Problem statement — Copy out the listing below, replacing every occurrence of "Viewport" with "Display" and leaving all other text untouched.

Recorded information —
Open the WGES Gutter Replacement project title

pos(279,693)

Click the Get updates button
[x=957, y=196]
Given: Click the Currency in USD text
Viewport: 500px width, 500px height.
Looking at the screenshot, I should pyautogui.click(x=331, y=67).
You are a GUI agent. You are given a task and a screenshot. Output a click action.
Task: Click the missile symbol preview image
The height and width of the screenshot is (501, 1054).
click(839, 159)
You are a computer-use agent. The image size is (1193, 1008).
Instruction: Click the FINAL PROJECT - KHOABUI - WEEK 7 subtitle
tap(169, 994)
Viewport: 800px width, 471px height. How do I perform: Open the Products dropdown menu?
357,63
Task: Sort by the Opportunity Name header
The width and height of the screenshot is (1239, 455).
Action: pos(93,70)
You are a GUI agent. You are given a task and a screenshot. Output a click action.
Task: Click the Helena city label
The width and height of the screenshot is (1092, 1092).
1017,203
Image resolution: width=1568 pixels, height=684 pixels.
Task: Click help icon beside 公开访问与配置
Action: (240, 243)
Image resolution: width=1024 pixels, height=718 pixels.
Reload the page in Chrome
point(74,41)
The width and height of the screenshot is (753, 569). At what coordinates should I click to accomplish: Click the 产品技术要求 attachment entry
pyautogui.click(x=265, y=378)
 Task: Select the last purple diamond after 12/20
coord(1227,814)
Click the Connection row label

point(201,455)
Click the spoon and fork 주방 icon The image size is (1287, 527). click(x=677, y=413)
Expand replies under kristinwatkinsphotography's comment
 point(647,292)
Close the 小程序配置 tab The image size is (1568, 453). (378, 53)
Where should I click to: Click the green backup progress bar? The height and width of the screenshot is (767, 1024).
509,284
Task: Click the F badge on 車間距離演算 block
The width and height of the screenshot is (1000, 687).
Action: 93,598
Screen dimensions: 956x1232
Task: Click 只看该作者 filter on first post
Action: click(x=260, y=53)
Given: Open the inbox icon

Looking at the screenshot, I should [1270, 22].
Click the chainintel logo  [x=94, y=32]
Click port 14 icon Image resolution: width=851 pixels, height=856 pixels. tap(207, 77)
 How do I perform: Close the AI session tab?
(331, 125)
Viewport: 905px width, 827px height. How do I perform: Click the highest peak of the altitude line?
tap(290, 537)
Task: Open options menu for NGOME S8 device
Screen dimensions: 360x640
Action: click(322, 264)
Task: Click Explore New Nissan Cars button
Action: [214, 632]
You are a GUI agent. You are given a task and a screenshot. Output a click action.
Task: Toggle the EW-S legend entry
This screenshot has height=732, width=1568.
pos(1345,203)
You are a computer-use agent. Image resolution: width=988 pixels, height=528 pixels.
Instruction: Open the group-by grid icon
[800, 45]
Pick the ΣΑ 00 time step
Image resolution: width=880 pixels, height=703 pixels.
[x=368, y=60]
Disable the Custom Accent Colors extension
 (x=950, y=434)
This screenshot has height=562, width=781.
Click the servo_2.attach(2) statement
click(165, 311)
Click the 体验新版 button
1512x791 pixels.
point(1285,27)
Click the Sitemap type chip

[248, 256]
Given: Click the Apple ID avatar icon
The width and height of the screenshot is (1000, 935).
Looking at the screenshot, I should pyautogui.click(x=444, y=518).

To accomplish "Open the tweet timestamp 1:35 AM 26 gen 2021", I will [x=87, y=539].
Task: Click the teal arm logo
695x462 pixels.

Expected output —
Open the WGES Gutter Replacement project title

pos(279,693)

Click the Get updates button
[x=957, y=196]
Given: Click the Currency in USD text
Display: 500px width, 500px height.
Looking at the screenshot, I should pyautogui.click(x=331, y=67).
You are a GUI agent. You are given a task and a screenshot. Output a click action.
Task: Click the missile symbol preview image
The height and width of the screenshot is (501, 1054).
click(839, 159)
You are a computer-use agent. The image size is (1193, 1008).
Instruction: Click the FINAL PROJECT - KHOABUI - WEEK 7 subtitle
tap(169, 994)
Display: 800px width, 471px height. How do I perform: Open the Products dropdown menu?
357,63
Task: Sort by the Opportunity Name header
The width and height of the screenshot is (1239, 455).
Action: pos(93,70)
You are a GUI agent. You are given a task and a screenshot. Output a click action.
Task: Click the Helena city label
The width and height of the screenshot is (1092, 1092).
1017,203
Image resolution: width=1568 pixels, height=684 pixels.
Task: Click help icon beside 公开访问与配置
Action: (240, 243)
Image resolution: width=1024 pixels, height=718 pixels.
Reload the page in Chrome
point(74,41)
The width and height of the screenshot is (753, 569). At what coordinates should I click to accomplish: Click the 产品技术要求 attachment entry
pyautogui.click(x=265, y=378)
 Task: Select the last purple diamond after 12/20
coord(1227,814)
Click the Connection row label

point(201,455)
Click the spoon and fork 주방 icon The image size is (1287, 527). click(x=677, y=413)
Expand replies under kristinwatkinsphotography's comment
 point(647,292)
Close the 小程序配置 tab The image size is (1568, 453). (378, 53)
Where should I click to: Click the green backup progress bar? The height and width of the screenshot is (767, 1024).
509,284
Task: Click the F badge on 車間距離演算 block
The width and height of the screenshot is (1000, 687).
Action: 93,598
Screen dimensions: 956x1232
Task: Click 只看该作者 filter on first post
Action: click(x=260, y=53)
Given: Open the inbox icon

Looking at the screenshot, I should [1270, 22].
Click the chainintel logo  [x=94, y=32]
Click port 14 icon Image resolution: width=851 pixels, height=856 pixels. tap(207, 77)
 How do I perform: Close the AI session tab?
(331, 125)
Display: 905px width, 827px height. How do I perform: Click the highest peak of the altitude line?
tap(290, 537)
Task: Open options menu for NGOME S8 device
Screen dimensions: 360x640
Action: click(322, 264)
Task: Click Explore New Nissan Cars button
Action: [214, 632]
You are a GUI agent. You are given a task and a screenshot. Output a click action.
Task: Toggle the EW-S legend entry
This screenshot has height=732, width=1568.
pos(1345,203)
You are a computer-use agent. Image resolution: width=988 pixels, height=528 pixels.
Instruction: Open the group-by grid icon
[800, 45]
Pick the ΣΑ 00 time step
Image resolution: width=880 pixels, height=703 pixels.
[x=368, y=60]
Disable the Custom Accent Colors extension
 (x=950, y=434)
This screenshot has height=562, width=781.
Click the servo_2.attach(2) statement
click(165, 311)
Click the 体验新版 button
1512x791 pixels.
point(1285,27)
Click the Sitemap type chip

[248, 256]
Given: Click the Apple ID avatar icon
The width and height of the screenshot is (1000, 935).
Looking at the screenshot, I should pyautogui.click(x=444, y=518).

To accomplish "Open the tweet timestamp 1:35 AM 26 gen 2021", I will [x=87, y=539].
Task: Click the teal arm logo
695x462 pixels.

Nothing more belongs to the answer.